WHAT THIS TASK INVOLVES: Copy out again, unchanged, the listing below from the line that has "#Ghana (82, 300)" through the line that has "Bethesda Softworks (160, 1063)".

GIVEN ENTRIES:
_____

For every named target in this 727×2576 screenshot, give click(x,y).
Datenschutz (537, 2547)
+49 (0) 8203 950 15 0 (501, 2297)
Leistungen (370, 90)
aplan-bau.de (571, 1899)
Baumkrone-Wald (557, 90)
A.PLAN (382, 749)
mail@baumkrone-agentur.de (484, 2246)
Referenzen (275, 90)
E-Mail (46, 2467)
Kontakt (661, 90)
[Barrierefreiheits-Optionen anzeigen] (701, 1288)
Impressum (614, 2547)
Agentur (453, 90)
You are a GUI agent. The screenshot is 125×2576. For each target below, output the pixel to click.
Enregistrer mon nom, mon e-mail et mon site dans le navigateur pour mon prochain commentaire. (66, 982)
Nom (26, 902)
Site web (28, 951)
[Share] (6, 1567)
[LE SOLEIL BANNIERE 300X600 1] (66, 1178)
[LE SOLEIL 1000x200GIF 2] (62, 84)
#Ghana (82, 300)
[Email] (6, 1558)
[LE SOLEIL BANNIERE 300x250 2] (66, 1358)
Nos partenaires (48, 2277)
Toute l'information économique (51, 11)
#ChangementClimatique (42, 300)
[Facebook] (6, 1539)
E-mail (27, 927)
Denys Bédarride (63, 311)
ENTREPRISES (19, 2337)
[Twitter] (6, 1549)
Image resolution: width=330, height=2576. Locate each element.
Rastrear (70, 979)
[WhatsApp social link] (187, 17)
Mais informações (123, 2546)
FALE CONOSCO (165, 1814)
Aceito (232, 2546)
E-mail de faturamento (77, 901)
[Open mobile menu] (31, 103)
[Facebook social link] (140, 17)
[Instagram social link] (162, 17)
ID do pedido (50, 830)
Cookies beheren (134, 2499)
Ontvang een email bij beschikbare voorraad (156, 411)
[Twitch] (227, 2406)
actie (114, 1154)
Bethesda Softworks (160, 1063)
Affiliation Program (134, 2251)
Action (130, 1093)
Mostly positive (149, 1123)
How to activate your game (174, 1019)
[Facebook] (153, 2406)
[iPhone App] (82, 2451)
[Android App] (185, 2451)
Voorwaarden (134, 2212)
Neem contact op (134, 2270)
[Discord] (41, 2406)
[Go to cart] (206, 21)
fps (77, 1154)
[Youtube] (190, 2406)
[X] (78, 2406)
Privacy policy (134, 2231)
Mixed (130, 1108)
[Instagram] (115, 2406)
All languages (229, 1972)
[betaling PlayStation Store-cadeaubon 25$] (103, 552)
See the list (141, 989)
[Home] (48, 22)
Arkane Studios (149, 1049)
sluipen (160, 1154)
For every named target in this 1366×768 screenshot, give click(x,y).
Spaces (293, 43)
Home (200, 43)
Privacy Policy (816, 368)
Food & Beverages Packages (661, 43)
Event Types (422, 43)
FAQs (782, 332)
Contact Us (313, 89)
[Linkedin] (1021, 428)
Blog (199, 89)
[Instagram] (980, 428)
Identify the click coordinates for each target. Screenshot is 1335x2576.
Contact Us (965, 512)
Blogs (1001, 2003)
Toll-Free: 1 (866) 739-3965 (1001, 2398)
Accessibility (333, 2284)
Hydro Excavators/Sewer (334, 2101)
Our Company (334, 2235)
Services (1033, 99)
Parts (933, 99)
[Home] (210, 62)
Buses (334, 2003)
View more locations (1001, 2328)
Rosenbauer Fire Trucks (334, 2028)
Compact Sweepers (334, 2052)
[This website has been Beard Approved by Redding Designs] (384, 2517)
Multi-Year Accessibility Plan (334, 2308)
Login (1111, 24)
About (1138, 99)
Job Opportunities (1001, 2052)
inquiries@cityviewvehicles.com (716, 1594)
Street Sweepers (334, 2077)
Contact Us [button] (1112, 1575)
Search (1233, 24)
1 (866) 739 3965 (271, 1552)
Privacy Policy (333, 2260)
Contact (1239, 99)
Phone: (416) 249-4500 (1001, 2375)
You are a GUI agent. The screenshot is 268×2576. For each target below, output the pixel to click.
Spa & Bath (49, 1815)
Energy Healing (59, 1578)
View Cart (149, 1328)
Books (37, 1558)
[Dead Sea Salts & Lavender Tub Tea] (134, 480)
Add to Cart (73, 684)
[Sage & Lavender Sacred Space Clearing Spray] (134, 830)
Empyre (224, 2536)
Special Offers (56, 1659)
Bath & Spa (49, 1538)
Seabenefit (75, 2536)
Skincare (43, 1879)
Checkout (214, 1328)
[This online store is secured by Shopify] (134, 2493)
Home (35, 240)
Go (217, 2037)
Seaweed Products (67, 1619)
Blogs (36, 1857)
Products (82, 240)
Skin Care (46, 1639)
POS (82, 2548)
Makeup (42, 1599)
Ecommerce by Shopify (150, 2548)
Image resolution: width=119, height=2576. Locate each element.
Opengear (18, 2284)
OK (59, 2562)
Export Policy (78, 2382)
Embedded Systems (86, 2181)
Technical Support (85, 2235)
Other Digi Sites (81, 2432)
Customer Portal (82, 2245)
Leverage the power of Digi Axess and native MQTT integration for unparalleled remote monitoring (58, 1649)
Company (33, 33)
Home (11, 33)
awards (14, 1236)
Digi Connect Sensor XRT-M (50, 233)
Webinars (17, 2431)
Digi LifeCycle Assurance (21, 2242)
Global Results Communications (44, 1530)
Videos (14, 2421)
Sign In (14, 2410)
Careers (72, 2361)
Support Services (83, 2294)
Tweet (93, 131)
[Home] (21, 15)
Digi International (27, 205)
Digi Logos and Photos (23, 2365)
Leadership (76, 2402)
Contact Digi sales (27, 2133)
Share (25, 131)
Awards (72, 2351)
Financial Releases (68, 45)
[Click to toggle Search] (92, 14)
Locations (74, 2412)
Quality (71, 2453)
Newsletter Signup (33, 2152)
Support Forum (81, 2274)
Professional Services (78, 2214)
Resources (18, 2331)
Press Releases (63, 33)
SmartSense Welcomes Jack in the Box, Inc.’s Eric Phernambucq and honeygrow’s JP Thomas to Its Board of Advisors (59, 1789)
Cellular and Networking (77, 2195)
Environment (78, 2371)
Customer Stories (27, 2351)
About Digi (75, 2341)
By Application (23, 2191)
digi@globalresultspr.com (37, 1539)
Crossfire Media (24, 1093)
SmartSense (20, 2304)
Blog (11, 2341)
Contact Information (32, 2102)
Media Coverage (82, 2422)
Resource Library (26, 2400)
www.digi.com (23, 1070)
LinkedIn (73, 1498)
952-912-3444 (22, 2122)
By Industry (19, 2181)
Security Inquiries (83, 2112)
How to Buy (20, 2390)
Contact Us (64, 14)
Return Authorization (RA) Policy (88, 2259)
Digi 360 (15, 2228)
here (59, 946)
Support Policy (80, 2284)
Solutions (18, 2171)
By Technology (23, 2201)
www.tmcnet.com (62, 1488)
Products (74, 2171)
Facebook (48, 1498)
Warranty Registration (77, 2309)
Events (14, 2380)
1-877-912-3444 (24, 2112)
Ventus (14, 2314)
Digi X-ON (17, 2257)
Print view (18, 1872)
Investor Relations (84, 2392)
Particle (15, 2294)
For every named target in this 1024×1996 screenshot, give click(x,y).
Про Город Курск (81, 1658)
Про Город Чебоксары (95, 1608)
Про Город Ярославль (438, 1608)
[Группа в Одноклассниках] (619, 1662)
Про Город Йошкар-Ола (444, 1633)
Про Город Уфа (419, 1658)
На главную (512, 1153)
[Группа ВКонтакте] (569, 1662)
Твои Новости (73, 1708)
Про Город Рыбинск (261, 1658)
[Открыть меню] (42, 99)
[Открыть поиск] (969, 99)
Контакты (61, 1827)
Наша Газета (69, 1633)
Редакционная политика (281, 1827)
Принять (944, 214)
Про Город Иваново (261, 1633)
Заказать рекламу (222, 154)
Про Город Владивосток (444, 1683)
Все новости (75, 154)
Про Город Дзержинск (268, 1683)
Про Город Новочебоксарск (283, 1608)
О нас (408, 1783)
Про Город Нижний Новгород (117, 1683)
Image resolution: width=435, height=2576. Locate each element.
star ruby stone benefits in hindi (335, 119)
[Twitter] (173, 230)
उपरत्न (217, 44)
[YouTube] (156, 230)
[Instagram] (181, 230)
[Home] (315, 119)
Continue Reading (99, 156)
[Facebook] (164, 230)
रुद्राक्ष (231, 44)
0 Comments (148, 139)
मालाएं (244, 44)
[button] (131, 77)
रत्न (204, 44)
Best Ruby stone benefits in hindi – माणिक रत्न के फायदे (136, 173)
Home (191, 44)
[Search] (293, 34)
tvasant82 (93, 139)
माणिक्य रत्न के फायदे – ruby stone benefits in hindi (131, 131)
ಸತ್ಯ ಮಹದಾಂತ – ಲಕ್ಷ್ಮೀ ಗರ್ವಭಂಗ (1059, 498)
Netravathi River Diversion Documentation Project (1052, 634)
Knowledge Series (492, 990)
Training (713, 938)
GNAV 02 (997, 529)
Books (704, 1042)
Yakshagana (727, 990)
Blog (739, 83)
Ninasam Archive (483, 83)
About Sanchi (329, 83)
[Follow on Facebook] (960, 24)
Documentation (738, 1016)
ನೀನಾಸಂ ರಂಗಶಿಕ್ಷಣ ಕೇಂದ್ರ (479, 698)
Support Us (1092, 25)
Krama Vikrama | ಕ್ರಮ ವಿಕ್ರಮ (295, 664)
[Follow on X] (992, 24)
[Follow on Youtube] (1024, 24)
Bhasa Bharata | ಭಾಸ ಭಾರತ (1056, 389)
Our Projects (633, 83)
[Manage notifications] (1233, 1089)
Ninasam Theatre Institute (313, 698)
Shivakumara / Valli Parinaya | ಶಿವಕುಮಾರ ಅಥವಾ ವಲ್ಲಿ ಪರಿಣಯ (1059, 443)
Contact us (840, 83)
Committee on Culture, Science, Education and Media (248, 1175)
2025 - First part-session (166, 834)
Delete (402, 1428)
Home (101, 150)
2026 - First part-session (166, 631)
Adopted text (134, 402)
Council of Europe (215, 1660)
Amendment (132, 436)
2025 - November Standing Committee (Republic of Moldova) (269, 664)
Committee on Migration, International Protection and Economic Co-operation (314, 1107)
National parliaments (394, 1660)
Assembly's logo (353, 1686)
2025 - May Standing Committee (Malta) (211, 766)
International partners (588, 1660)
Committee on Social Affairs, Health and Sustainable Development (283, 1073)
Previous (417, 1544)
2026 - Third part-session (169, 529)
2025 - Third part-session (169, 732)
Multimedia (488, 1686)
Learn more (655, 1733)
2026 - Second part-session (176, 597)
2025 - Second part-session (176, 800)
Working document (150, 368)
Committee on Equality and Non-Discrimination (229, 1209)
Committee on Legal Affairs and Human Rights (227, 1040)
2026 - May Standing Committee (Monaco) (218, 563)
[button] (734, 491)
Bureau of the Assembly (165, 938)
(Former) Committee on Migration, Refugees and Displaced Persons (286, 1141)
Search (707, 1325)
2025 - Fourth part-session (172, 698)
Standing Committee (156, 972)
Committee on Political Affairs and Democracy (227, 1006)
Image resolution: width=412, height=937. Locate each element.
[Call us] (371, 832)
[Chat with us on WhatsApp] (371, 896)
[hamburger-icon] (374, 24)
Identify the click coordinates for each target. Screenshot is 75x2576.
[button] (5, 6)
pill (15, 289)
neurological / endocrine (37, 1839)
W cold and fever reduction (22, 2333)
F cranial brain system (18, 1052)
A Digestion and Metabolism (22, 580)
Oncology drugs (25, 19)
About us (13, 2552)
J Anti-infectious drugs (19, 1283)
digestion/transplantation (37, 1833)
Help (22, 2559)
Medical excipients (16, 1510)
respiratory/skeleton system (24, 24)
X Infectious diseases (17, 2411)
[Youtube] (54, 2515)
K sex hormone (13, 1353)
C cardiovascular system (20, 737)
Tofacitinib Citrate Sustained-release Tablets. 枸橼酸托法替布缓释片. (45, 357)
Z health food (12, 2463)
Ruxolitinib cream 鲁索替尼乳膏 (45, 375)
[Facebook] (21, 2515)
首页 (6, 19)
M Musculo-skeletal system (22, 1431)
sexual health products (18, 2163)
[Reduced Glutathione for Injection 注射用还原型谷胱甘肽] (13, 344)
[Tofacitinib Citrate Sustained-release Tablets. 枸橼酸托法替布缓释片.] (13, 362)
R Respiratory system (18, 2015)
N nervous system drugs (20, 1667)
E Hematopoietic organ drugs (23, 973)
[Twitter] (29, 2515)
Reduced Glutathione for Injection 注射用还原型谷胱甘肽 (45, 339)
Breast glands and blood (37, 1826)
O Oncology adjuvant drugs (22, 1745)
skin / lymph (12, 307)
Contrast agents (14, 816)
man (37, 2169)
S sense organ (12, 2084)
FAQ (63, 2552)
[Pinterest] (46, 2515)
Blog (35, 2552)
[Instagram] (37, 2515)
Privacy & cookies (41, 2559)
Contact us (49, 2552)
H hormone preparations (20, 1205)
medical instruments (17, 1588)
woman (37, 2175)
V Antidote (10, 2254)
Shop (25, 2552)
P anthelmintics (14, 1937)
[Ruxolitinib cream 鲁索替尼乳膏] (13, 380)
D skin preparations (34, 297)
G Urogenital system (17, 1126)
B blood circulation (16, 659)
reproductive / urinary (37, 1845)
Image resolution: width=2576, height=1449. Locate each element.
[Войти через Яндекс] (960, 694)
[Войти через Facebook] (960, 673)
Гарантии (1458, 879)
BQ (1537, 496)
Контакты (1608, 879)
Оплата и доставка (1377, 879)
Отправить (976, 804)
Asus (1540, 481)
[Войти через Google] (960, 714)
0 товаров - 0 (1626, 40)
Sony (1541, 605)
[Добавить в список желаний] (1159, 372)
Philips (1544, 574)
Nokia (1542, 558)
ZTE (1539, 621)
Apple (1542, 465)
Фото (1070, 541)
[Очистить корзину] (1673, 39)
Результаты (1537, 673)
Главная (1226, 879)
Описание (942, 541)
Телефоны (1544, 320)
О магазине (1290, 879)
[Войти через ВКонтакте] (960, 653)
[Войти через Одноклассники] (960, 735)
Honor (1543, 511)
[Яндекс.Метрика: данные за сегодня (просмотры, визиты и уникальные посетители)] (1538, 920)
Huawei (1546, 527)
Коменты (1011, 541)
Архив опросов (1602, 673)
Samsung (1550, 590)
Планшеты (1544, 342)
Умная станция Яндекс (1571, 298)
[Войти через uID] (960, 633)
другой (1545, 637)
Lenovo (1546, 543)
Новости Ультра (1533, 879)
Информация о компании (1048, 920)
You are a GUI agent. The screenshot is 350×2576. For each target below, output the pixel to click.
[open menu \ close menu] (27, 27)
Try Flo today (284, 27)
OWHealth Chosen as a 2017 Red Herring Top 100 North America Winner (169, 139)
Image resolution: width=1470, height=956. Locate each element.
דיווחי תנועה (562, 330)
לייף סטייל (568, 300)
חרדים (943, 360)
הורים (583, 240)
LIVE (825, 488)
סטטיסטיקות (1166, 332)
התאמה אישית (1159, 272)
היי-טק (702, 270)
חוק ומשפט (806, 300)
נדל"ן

_____

SOLUTION TO THIS TASK:
#Ghana (82, 300)
[Email] (6, 1558)
[LE SOLEIL BANNIERE 300x250 2] (66, 1358)
Nos partenaires (48, 2277)
Toute l'information économique (51, 11)
#ChangementClimatique (42, 300)
[Facebook] (6, 1539)
E-mail (27, 927)
Denys Bédarride (63, 311)
ENTREPRISES (19, 2337)
[Twitter] (6, 1549)
Image resolution: width=330, height=2576. Locate each element.
Rastrear (70, 979)
[WhatsApp social link] (187, 17)
Mais informações (123, 2546)
FALE CONOSCO (165, 1814)
Aceito (232, 2546)
E-mail de faturamento (77, 901)
[Open mobile menu] (31, 103)
[Facebook social link] (140, 17)
[Instagram social link] (162, 17)
ID do pedido (50, 830)
Cookies beheren (134, 2499)
Ontvang een email bij beschikbare voorraad (156, 411)
[Twitch] (227, 2406)
actie (114, 1154)
Bethesda Softworks (160, 1063)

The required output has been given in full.